Find the line containing "The width and height of the screenshot is (993, 672)." in the records below. Copy exactly that line and each one after it, ending at the line containing "You are a computer-use agent. Viewport: 477px", and nothing more.

==== Material to process ====

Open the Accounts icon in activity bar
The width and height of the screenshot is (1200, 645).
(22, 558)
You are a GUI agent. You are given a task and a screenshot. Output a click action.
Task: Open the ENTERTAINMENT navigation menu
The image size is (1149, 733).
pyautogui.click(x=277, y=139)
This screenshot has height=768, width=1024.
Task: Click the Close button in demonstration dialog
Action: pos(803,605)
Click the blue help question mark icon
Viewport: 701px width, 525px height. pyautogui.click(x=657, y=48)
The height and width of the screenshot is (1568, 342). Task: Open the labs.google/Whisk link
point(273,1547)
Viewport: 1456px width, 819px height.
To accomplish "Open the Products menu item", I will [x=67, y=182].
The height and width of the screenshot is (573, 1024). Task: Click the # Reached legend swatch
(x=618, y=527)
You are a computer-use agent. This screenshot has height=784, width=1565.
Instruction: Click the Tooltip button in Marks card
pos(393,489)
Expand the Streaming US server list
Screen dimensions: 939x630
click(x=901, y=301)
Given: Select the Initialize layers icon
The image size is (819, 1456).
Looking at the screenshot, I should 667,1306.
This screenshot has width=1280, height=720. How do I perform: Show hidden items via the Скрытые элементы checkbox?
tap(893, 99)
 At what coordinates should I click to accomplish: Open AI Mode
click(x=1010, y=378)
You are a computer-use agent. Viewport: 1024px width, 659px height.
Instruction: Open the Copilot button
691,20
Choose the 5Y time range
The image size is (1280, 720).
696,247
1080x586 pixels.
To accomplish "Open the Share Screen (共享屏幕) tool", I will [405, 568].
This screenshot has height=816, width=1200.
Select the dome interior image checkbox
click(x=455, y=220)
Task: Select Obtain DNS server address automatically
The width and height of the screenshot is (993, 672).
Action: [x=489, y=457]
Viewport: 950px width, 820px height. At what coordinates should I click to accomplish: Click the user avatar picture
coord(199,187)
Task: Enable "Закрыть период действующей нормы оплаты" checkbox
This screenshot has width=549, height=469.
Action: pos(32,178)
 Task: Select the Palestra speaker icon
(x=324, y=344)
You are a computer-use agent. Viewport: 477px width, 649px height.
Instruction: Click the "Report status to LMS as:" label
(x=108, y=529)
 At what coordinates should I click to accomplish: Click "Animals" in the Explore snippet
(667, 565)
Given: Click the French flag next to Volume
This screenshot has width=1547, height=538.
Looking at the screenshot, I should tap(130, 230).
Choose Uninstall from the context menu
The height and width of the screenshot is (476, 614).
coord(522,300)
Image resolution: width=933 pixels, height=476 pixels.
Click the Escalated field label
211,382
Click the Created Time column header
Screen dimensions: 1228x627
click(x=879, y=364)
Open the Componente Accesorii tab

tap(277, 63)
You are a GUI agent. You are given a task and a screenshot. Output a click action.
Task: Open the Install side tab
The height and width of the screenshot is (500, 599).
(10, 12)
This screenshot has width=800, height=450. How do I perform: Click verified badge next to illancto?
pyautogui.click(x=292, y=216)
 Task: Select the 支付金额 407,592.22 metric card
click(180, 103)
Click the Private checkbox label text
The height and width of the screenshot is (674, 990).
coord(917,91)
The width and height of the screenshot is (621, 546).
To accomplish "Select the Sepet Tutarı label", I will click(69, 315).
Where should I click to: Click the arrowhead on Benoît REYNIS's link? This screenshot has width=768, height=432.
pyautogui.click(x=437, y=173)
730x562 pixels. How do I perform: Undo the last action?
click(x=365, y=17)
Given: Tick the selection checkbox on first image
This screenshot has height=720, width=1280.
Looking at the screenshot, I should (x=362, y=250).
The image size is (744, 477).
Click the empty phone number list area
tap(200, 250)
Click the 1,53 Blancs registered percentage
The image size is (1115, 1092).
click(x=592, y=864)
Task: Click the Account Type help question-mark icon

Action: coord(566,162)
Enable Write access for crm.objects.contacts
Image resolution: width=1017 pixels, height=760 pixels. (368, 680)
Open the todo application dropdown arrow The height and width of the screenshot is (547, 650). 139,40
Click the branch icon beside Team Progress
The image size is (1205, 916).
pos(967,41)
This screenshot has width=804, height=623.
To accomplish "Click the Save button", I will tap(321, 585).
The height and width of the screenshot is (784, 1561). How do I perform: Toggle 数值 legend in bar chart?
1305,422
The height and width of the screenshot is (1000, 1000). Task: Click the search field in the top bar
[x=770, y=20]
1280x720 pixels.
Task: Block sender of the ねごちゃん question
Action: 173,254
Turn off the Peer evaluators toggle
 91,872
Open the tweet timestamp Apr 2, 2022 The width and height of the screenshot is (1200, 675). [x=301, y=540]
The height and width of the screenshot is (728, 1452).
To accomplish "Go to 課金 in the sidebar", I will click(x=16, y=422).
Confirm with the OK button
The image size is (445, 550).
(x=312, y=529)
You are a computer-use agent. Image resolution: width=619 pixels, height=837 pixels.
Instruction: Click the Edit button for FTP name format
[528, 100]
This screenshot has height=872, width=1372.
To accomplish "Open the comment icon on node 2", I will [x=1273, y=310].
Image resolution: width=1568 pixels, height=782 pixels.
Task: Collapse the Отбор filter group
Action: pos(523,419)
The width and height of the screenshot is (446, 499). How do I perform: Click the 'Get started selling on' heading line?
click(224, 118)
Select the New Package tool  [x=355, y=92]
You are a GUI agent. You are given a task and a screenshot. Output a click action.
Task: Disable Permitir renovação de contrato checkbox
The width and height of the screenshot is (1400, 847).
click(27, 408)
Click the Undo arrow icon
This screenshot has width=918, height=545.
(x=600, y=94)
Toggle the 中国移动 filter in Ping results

====

**Output of the task:**
The width and height of the screenshot is (993, 672).
Action: [x=489, y=457]
Viewport: 950px width, 820px height. At what coordinates should I click to accomplish: Click the user avatar picture
coord(199,187)
Task: Enable "Закрыть период действующей нормы оплаты" checkbox
This screenshot has width=549, height=469.
Action: pos(32,178)
 Task: Select the Palestra speaker icon
(x=324, y=344)
You are a computer-use agent. Viewport: 477px width, 649px height.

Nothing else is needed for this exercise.